Selain itu, proses bera juga dapat dibantu manusia dengan menanam cover crop seperti orok-orok Crotalaria juncea.
Penanaman cover crop itu dalam jangka waktu 4 bulan sudah dapat menutup lahan sehingga ketika tanah diolah langsung dibenamkan sehingga dapat mendongkrak C-organik tanah.
Keempat, membangun "pabrik pupuk hijau gratis tahunan" di lahan dengan menyediakan lorong untuk tanaman penghasil biomassa seperti Flemingia congesta, Leucena glauca, Gliseridia sepium, Setaria splendida, dan Panikum maximum.
Tanaman berkayu tersebut ditanam di lorong lalu dipangkas setiap 2—3 bulan untuk disebarkan ke lahan. Balai Pengujian Standar Instrumen Tanah dan Pupuk mencatat bahwa tanaman tersebut dapat menghasilkan 30—70 ton biomassa segar per ha per tahun.
Kelima, menambahkan pembenah tanah organik yang tepat, serta memupuk dengan pupuk organik dan pupuk hayati yang berkualitas.
Keenam, rotasi tanaman pangan utama dan hortikultura dengan tanaman kacang-kacangan yang mampu menambat nitrogen dan bahan organik.

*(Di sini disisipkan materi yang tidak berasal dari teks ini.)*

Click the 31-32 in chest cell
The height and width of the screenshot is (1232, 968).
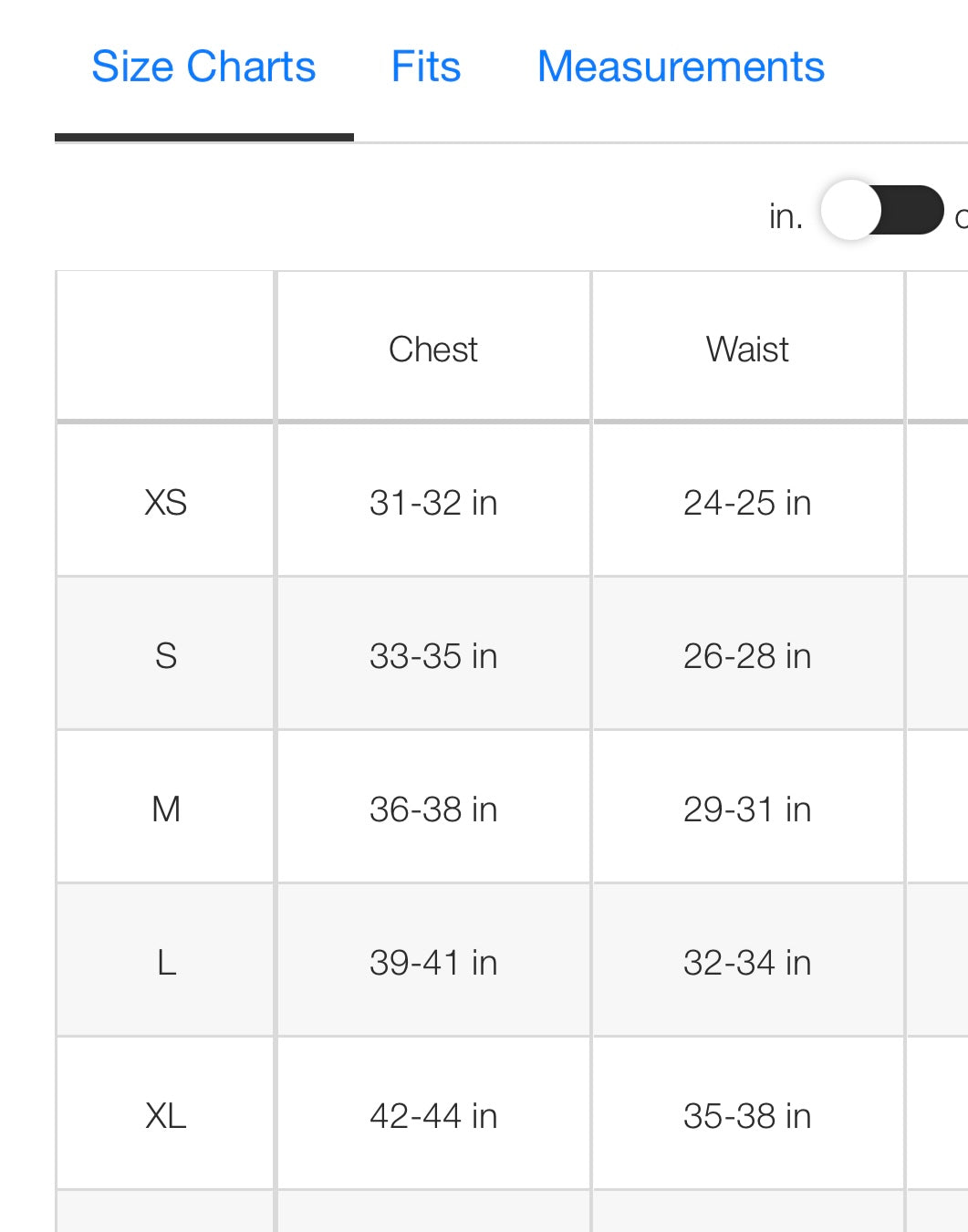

Ketujuh, tidak menggunakan herbisida dan pestisida berlebihan yang dapat mengganggu keseimbangan mikro dan makro fauna tanah yang berfungsi sebagai pengurai bahan organik dan pemberi dinamika kehidupan di lingkungan perakaran.
Dengan tujuh langkah tersebut maka upaya memulihkan lahan sawah kembali menjadi 2 persen tidak terlalu menguras energi dan biaya.
Tentu dibutuhkan dukungan dan insentif dari pemerintah, serta pengawalan dari penyuluh pertanian bagi petani yang melakukan hal tersebut.
*) Dr. Ladiyani Retno Widowati, MSc. (Kepala Balai Pengujian Standar Instrumen Tanah dan Pupuk) dan Dr. Destika Cahyana, SP, M.Sc (Peneliti di Pusat Riset Tanaman Pangan, Badan Riset, dan Inovasi Nasional).